In einem herkömmlichen Übertragungsverfahren wird der gesamte 360-Grad-VR-Videoinhalt in einer einzigen Auflösung gestreamt. Ein solcher Ansatz opfert die Videoqualität im sichtbaren Bereich für Pixel, die dem Benutzer die meiste Zeit nicht einmal präsentiert werden. Das Fraunhofer HHI implementiert das OMAF viewport-dependent Streaming-Profil auf Basis von HEVC-Tiles und überwindet damit die Herausforderungen, ultrahochauflösende Inhalte im Kontext begrenzter Bandbreite und Decoderkapazitäten auf mobile Endgeräten zu übertragen.

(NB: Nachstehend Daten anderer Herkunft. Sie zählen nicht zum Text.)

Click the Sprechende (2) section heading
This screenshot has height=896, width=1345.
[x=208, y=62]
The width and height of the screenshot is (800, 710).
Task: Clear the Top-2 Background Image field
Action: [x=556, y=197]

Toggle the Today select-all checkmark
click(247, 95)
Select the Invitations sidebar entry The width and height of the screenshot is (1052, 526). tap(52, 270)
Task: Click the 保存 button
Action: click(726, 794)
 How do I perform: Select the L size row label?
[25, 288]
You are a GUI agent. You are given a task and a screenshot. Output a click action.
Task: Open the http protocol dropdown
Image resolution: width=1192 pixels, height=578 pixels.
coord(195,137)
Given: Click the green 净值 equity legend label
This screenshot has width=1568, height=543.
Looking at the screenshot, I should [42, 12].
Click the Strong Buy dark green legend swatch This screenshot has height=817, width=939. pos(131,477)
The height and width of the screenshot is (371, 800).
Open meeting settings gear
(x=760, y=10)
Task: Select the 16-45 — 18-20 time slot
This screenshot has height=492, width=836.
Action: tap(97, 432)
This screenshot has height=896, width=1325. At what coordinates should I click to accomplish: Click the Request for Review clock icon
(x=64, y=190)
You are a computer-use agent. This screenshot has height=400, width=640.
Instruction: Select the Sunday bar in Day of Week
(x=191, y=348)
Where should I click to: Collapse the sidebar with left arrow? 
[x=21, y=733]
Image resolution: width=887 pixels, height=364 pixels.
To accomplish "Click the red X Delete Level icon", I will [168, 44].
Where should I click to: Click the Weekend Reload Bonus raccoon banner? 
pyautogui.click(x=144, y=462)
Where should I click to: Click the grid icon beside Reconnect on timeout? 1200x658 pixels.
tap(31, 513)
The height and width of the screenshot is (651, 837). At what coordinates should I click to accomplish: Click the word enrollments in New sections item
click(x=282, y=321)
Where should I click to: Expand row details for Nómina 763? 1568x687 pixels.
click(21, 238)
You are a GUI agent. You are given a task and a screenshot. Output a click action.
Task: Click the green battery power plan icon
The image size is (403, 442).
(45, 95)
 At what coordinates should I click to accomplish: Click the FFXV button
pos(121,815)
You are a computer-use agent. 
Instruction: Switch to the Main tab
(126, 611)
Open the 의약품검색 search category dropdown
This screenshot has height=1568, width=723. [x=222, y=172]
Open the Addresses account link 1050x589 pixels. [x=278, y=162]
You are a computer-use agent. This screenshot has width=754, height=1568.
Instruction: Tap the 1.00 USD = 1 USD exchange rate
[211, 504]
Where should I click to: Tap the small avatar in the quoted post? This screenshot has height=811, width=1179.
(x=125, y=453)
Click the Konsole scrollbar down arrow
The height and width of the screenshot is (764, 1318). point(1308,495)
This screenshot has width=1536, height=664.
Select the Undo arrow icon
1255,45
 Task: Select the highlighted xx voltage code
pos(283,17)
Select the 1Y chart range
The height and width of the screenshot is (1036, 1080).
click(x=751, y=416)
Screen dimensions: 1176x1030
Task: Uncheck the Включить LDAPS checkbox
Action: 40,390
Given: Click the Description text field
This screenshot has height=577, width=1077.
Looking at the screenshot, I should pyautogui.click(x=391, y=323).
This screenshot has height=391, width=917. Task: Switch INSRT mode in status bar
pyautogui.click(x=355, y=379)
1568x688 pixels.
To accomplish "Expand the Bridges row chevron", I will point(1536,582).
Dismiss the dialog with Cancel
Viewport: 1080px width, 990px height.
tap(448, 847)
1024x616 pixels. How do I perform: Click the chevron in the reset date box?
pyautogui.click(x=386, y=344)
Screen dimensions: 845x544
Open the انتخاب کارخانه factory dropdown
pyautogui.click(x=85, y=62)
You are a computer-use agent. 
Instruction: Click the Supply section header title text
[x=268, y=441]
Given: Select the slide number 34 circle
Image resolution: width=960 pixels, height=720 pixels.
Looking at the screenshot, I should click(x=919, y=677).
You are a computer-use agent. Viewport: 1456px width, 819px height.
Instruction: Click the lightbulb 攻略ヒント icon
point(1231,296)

Hohe Auflösung, geringer Speicherbedarf
„Wir unterteilen das gesamte 360-Grad-Video in Kacheln, die unabhängig voneinander kodiert werden - deshalb nennen wir unsere Technologie Tile-based Streaming“, erklärt Robert Skupin, Wissenschaftler am Fraunhofer HHI. „In Blickrichtung des Benutzers ist das Bild hochauflösend, hinter ihm niedrig aufgelöst.“ Der wesentliche Unterschied zum Stand der Technik besteht darin, dass das Endgerät entscheidet, welche Kacheln in hoher Auflösung herunterzuladen sind und welche in niedriger Auflösung. Es fügt die Kacheln zusammen, die es benötigt, um das gewünschte Bild in der richtigen Auflösung zu erzeugen, anstatt eines von mehreren vorbereiteten Videos herunterzuladen. Das bedeutet, dass im Gegensatz zu den bestehenden Videos, jede Kachel nur einmal auf dem Server gespeichert werden muss. „Die Auflösung ist hoch, die Betriebskosten sind niedrig und die Technologie eröffnet darüber hinaus mehrere Freiheitsgrade in verschiedenen Bereichen, wie zum Beispiel die dynamische Anpassung der Übertragungsraten an die Kanalkapazität“, sagt Skupin.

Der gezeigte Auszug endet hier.